No less dangerous is it to load war with all the sins in Israel, thus running the same risk of making people rebel not only against the preacher but against his very creed. When we are told by the pacifist that, owing to the wars of the early nineteenth century, only inferior people were left in France to perpetuate the race, we wonder how it is that she got a Victor Hugo, an Alexandre Dumas, a Louis Pasteur, sons of soldiers of Napoleon, all three.
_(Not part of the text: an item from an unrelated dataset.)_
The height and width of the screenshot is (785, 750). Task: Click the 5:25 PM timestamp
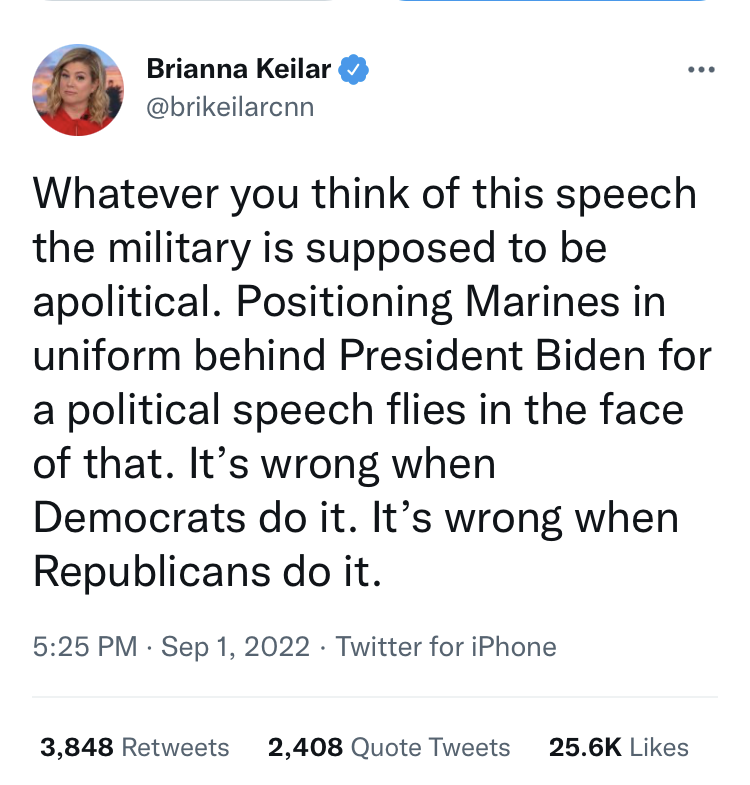[x=85, y=646]
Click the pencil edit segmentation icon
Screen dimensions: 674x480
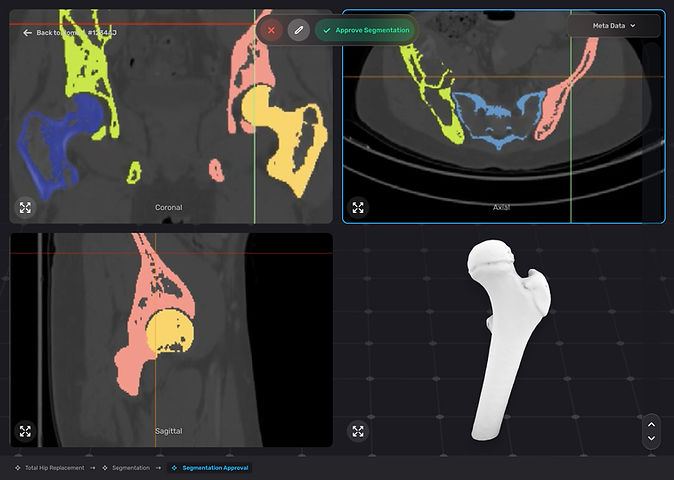point(298,30)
We wonder how, in spite of this supposed survival of "the weakest," that country got so many thinkers, philosophers, poets, artists, soldiers, explorers; how the venturous spirit of the former "coureurs de bois" awoke again in our days with such notable results in Asia, Africa, and elsewhere; how birth was given in our land to the inventors of the dirigible, the automobile, the submarine, photography, and radium; how the love of sport in the race has reappeared of late, as active as it had ever been in the remote times when football and cricket found in France their rough-hewn cradle.
Exaggeration will not help, but on the contrary surely hurt. Truth, if we follow her, is certain to lead to better times. She has already. Wars in former centuries lasted a hundred years, then they lasted thirty years, then seven years; and now, as disastrous as ever, it is true, but separated by longer intervals, they last one year.[259] You are about to celebrate a hundred years' peace with England; so are we.
That move toward truer, longer, perhaps one day definitive peace, has been prophesied long before our time, not merely by a dreamer like Abbé de Saint-Pierre, but by one who had a rare experience of men, of war, and of peace, and who, considering especially the influence of trade on nations, once said:
"Although I pretend to no peculiar information respecting commercial affairs, nor any foresight into the scenes of futurity, yet as the member of an infant empire, as a philanthropist by character, and (if I may be allowed the expression) as a citizen of the great republic of humanity at large, I cannot help turning my attention sometimes to this subject. I would be understood to mean that I cannot help reflecting with pleasure on the probable influence that commerce may hereafter have on human manners and society in general. On these occasions I consider how mankind may be connected like one great family in fraternal ties. I indulge a fond, perhaps an enthusiastic idea that, as the world is evidently less barbarous than it has been, its amelioration must still be progressive; that nations are becoming more humanized in their policy, that the subjects of ambition and causes for hostility are daily diminishing; and in fine that the period is not very remote when the benefits of a liberal and free commerce will pretty generally succeed to the devastations and horrors of war."
Thus wrote to Lafayette, on the 15th of August, 1786, that "citizen of the great republic of humanity," George Washington.[260]